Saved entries
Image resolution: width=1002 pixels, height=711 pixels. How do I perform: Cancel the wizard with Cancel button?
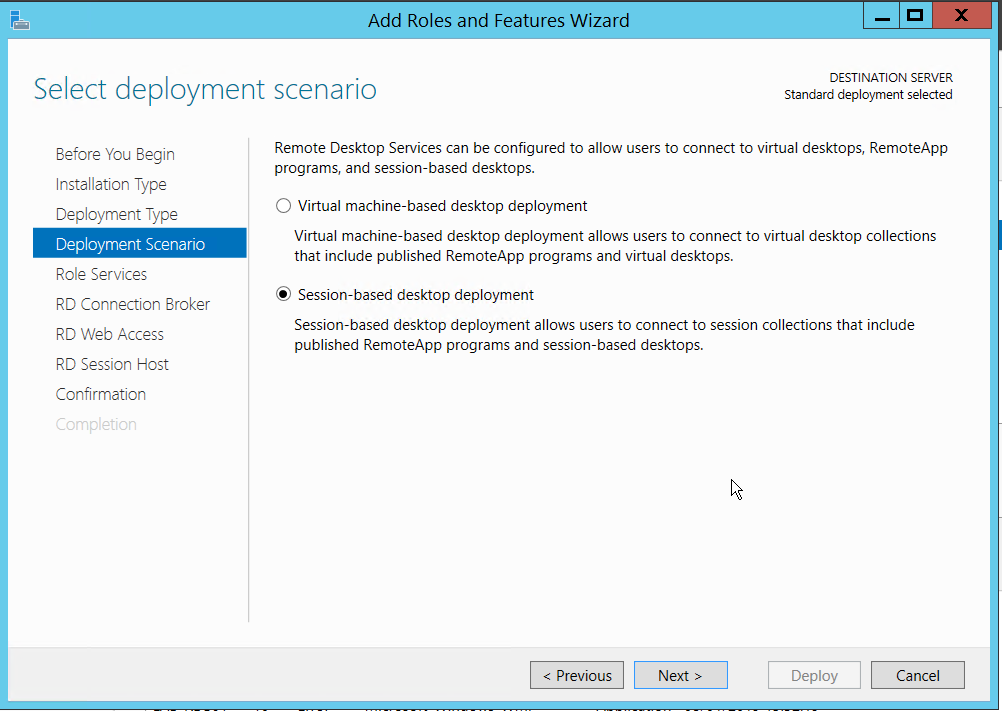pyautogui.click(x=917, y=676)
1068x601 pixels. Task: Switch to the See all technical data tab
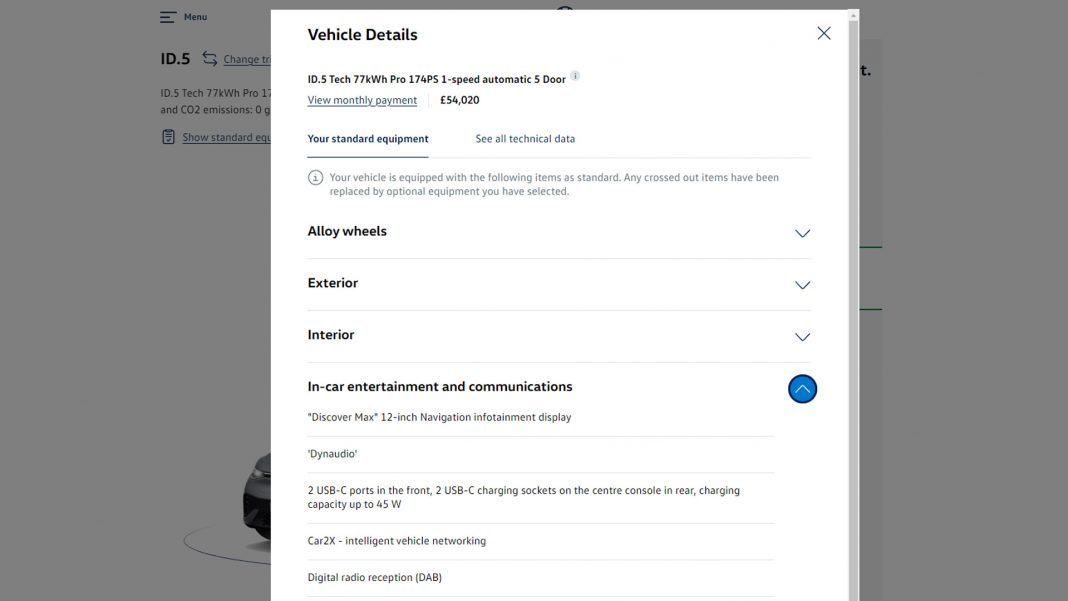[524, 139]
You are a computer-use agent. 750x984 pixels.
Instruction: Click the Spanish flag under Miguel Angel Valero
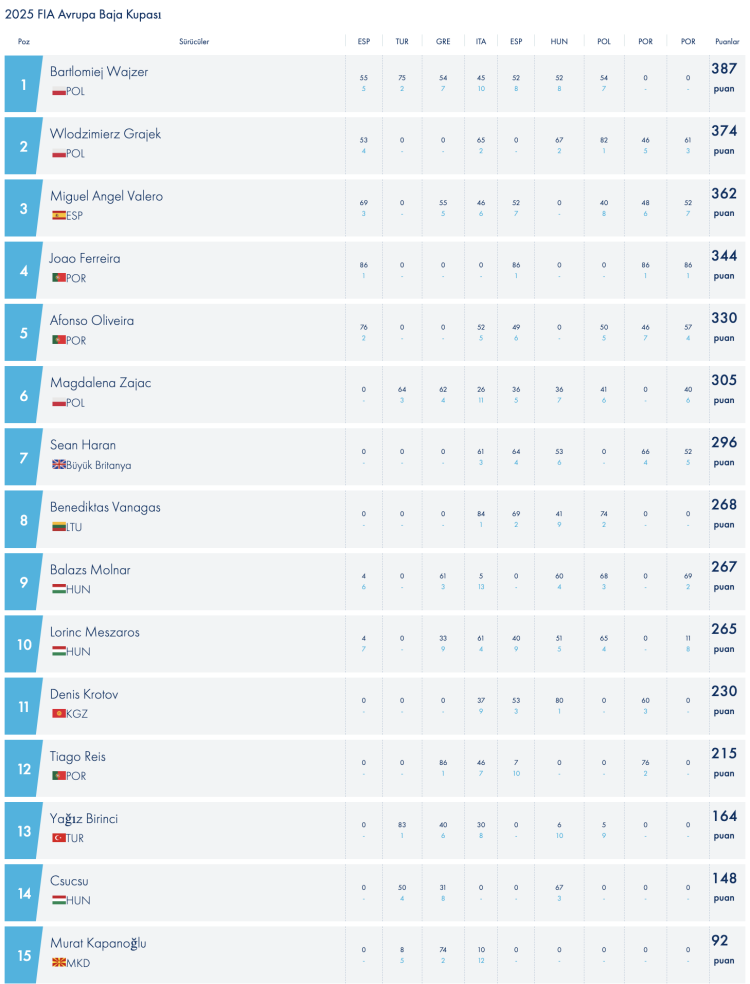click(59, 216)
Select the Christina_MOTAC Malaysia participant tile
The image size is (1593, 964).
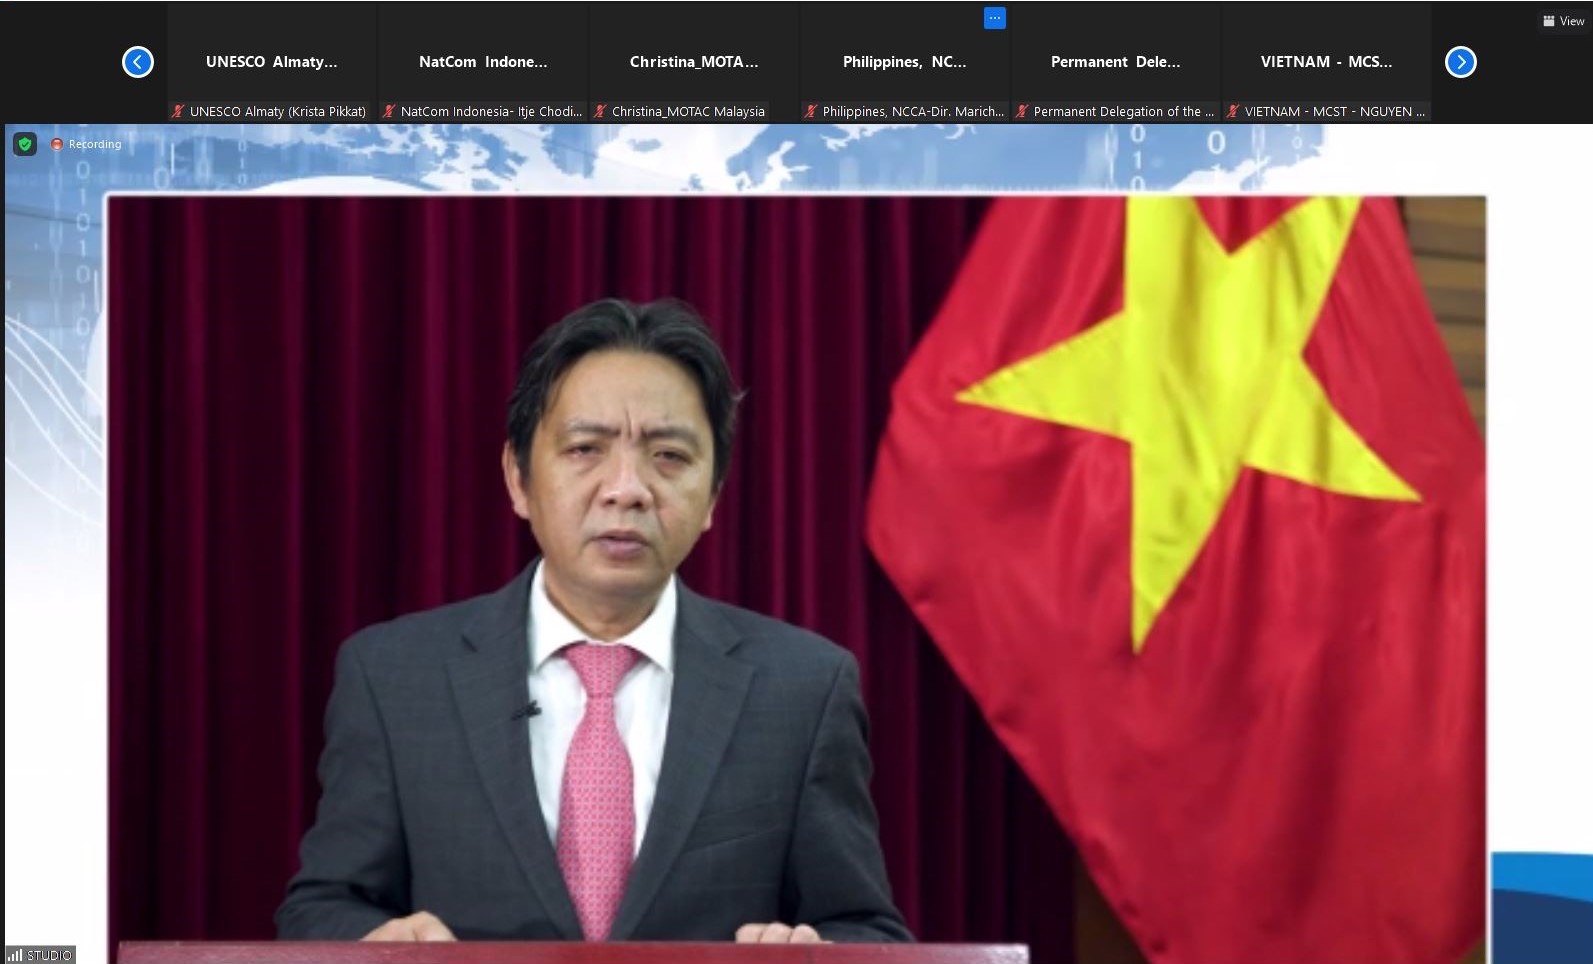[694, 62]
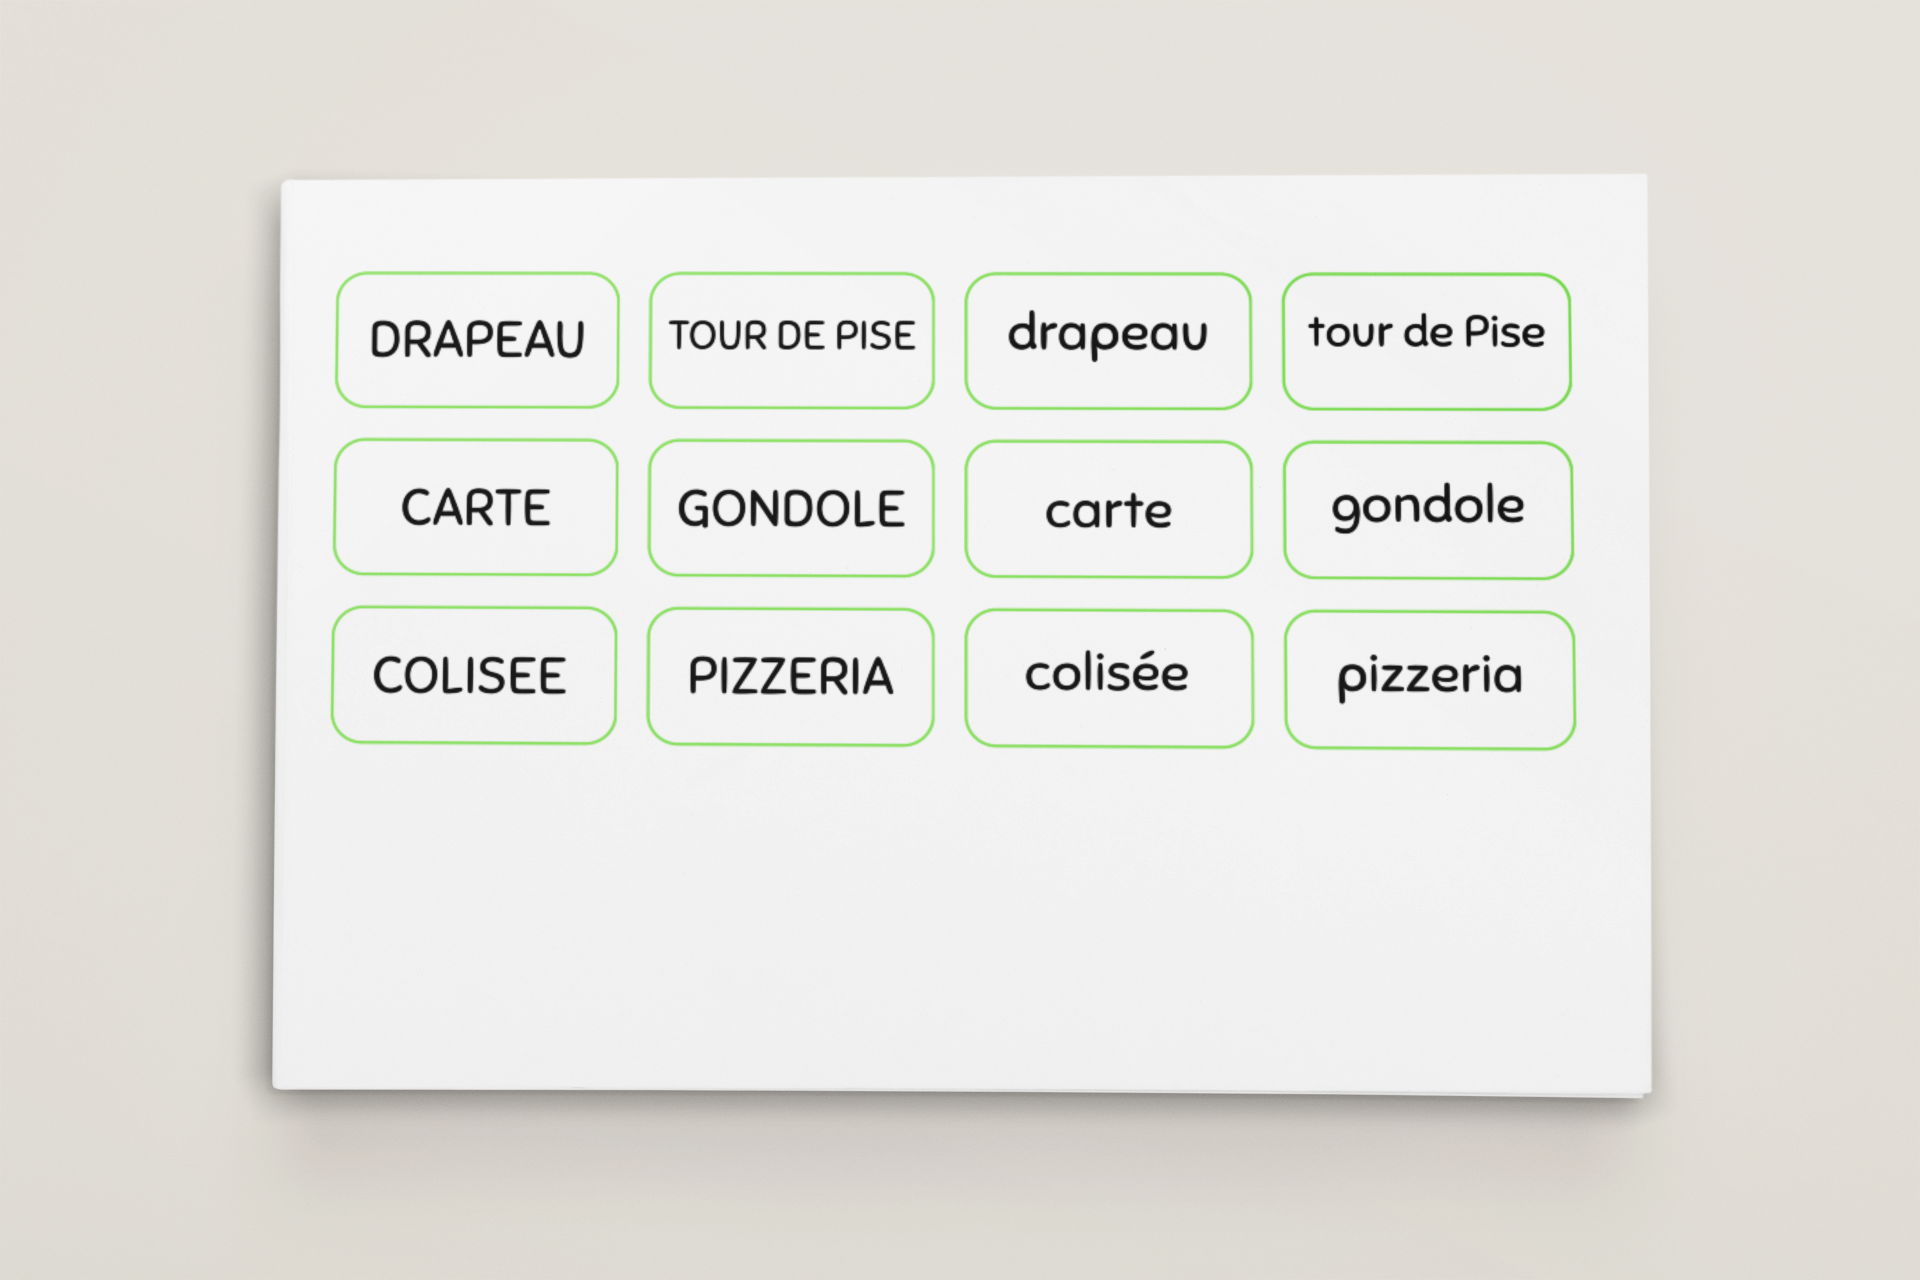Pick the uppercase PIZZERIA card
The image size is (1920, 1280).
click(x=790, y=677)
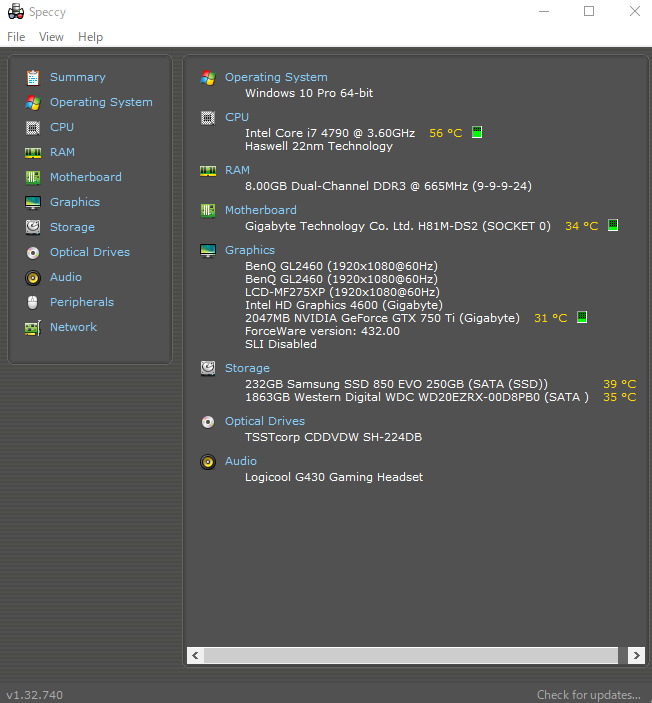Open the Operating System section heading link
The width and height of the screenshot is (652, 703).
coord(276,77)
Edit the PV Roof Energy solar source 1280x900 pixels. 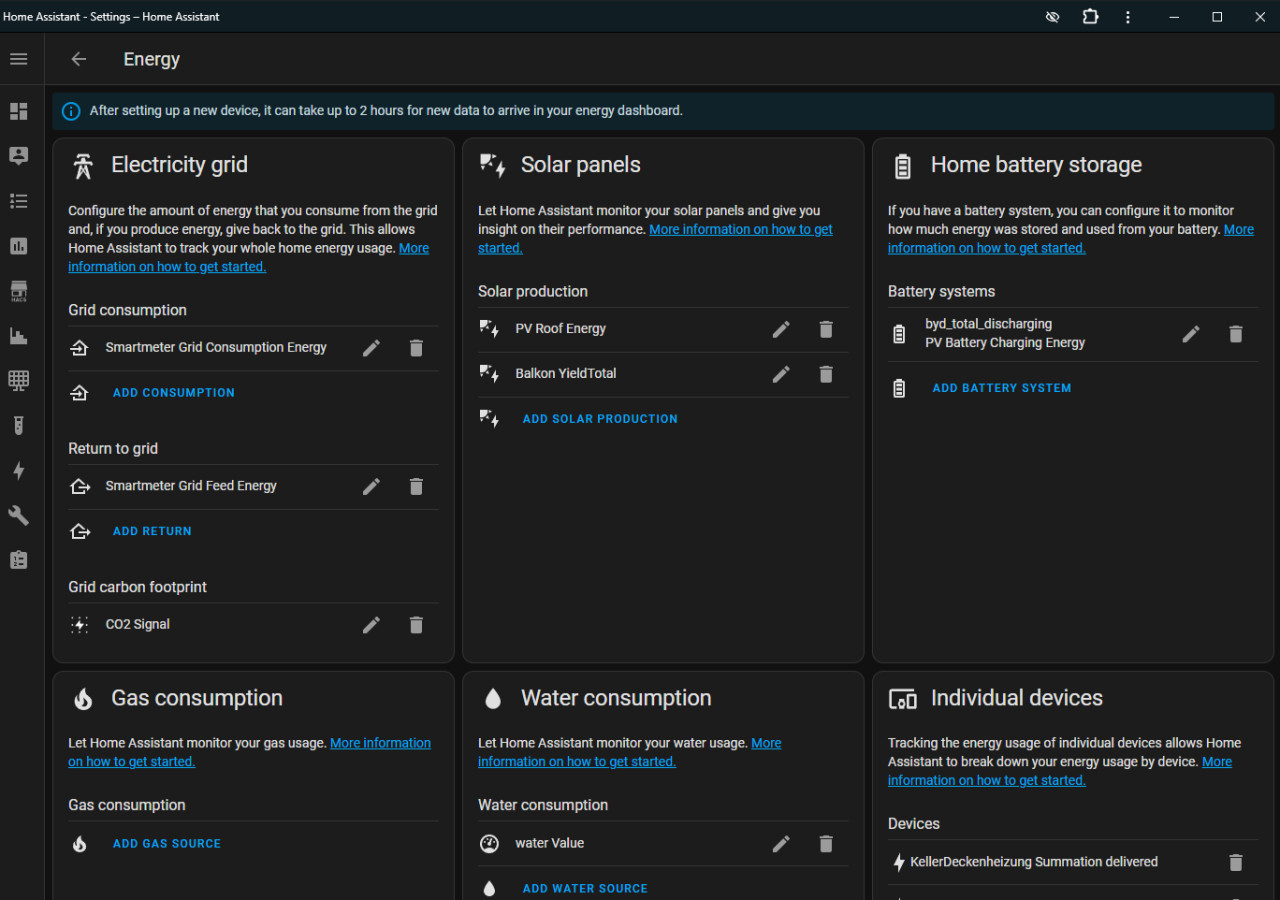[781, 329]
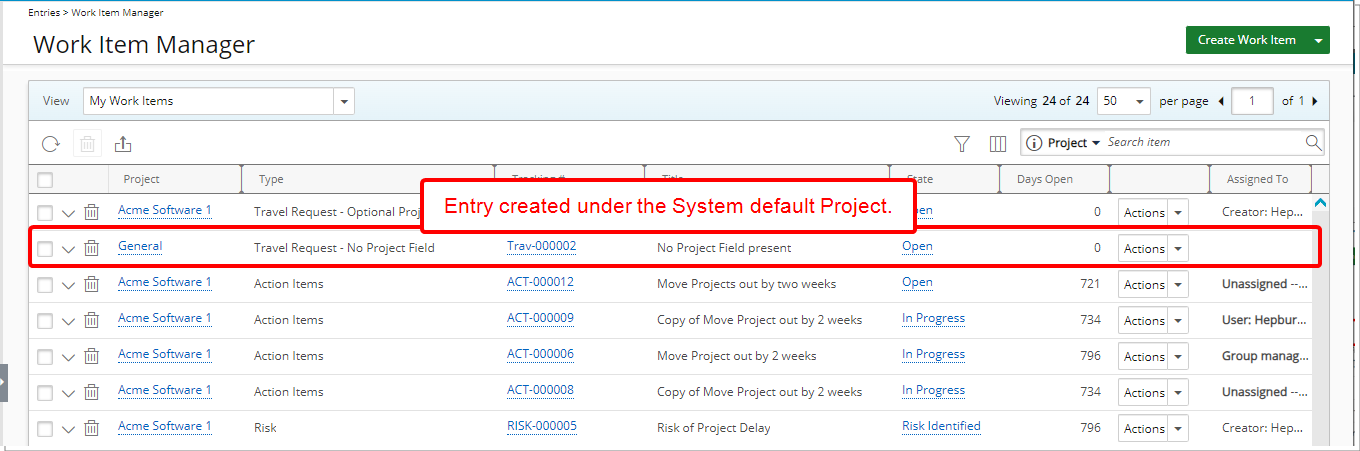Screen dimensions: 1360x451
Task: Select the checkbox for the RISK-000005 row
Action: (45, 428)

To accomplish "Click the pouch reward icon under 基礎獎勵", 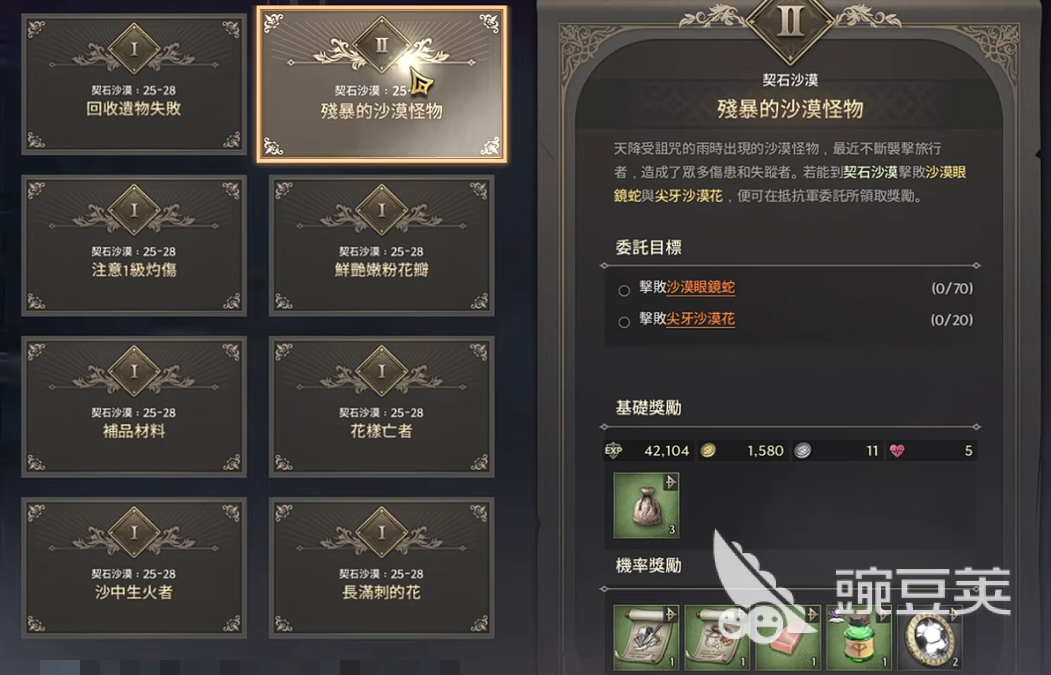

Work task
Copy the lines exactly as they appear from the opening of the entries above through the line with "You are a computer-use agent. 750x984 pixels.", excluding all pictures.

Written solution
Image resolution: width=1002 pixels, height=711 pixels. How do I perform: Cancel the wizard with Cancel button?
pyautogui.click(x=917, y=676)
1068x601 pixels. Task: Switch to the See all technical data tab
[524, 139]
You are a computer-use agent. 750x984 pixels.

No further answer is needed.